## GIVEN TASK
Turn every line of the items below into a Markdown table with the columns Row and Line, numbering the rows and skipping blank lines. Leave the pictures out of the table.

## WORKING DATA
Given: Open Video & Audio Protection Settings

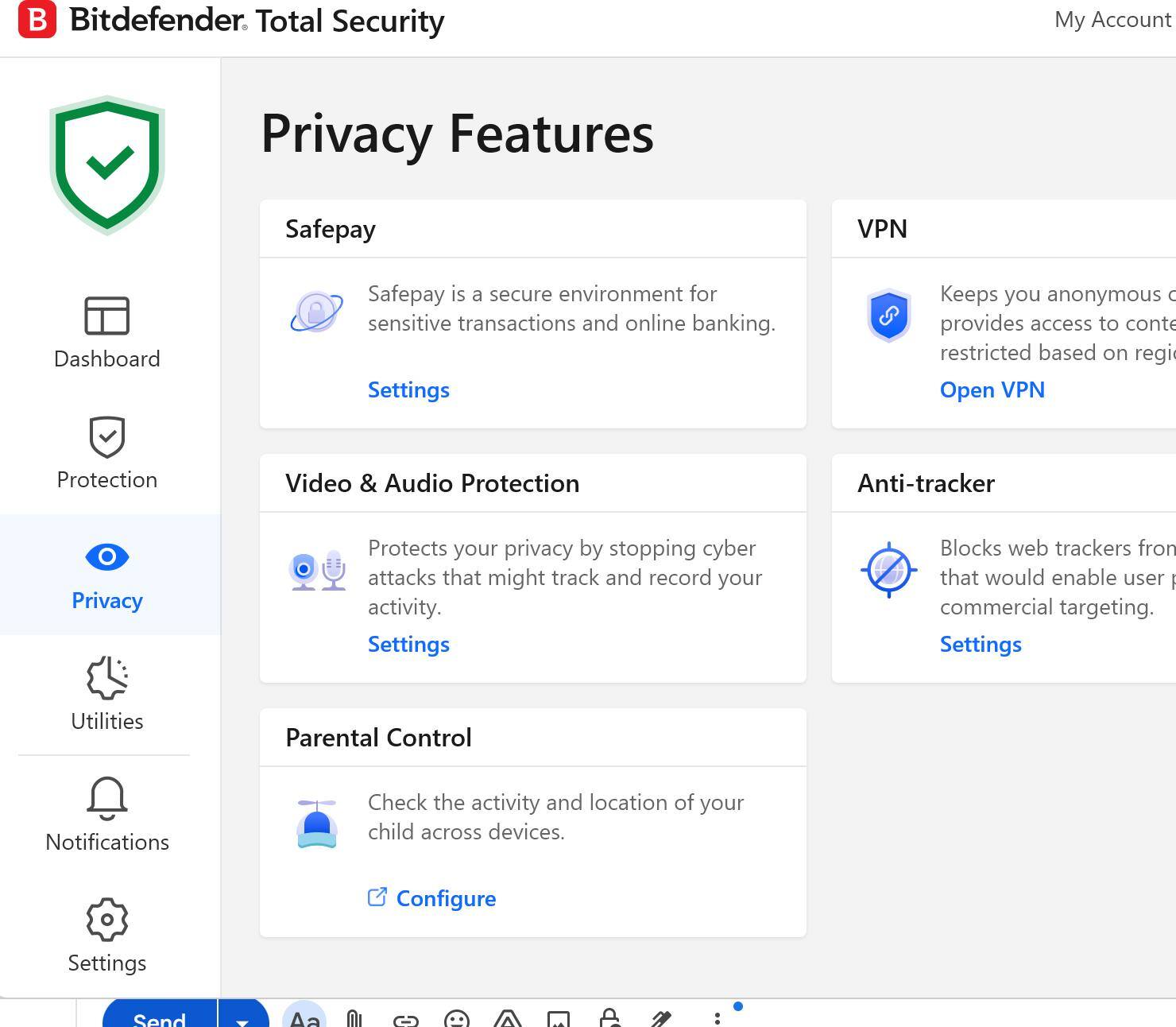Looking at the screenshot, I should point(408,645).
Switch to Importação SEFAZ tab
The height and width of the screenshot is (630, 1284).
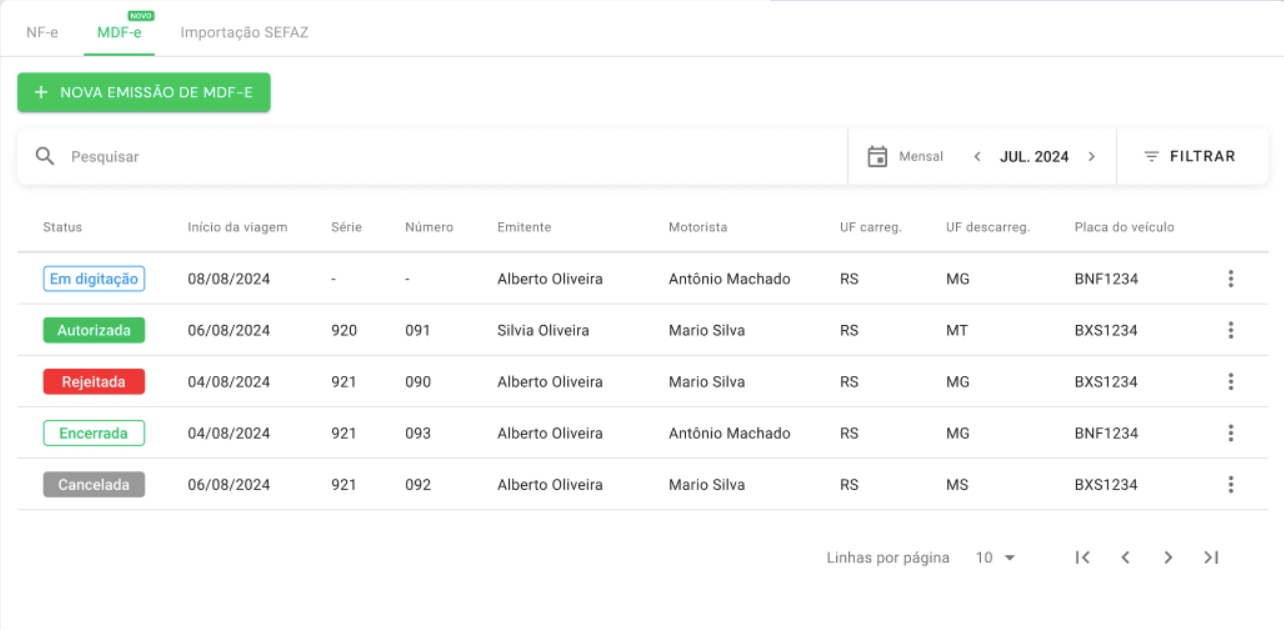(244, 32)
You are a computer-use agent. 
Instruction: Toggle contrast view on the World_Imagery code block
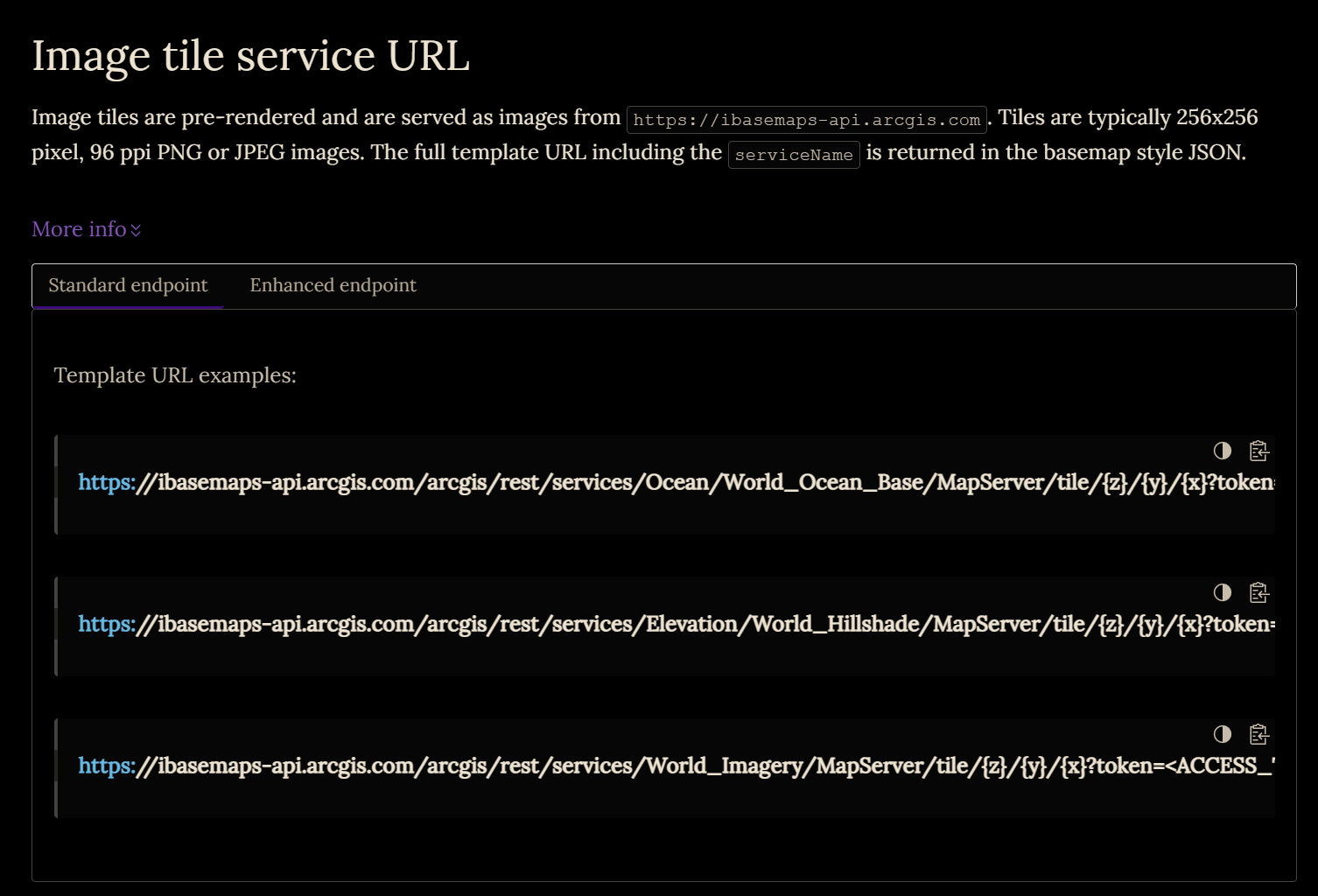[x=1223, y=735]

## TASK RESULT
| Row | Line |
|---|---|
| 1 | Given: Open Video & Audio Protection Settings |
| 2 | Looking at the screenshot, I should point(408,645). |
| 3 | Switch to Importação SEFAZ tab |
| 4 | The height and width of the screenshot is (630, 1284). |
| 5 | (244, 32) |
| 6 | You are a computer-use agent.  |
| 7 | Instruction: Toggle contrast view on the World_Imagery code block |
| 8 | [x=1223, y=735] |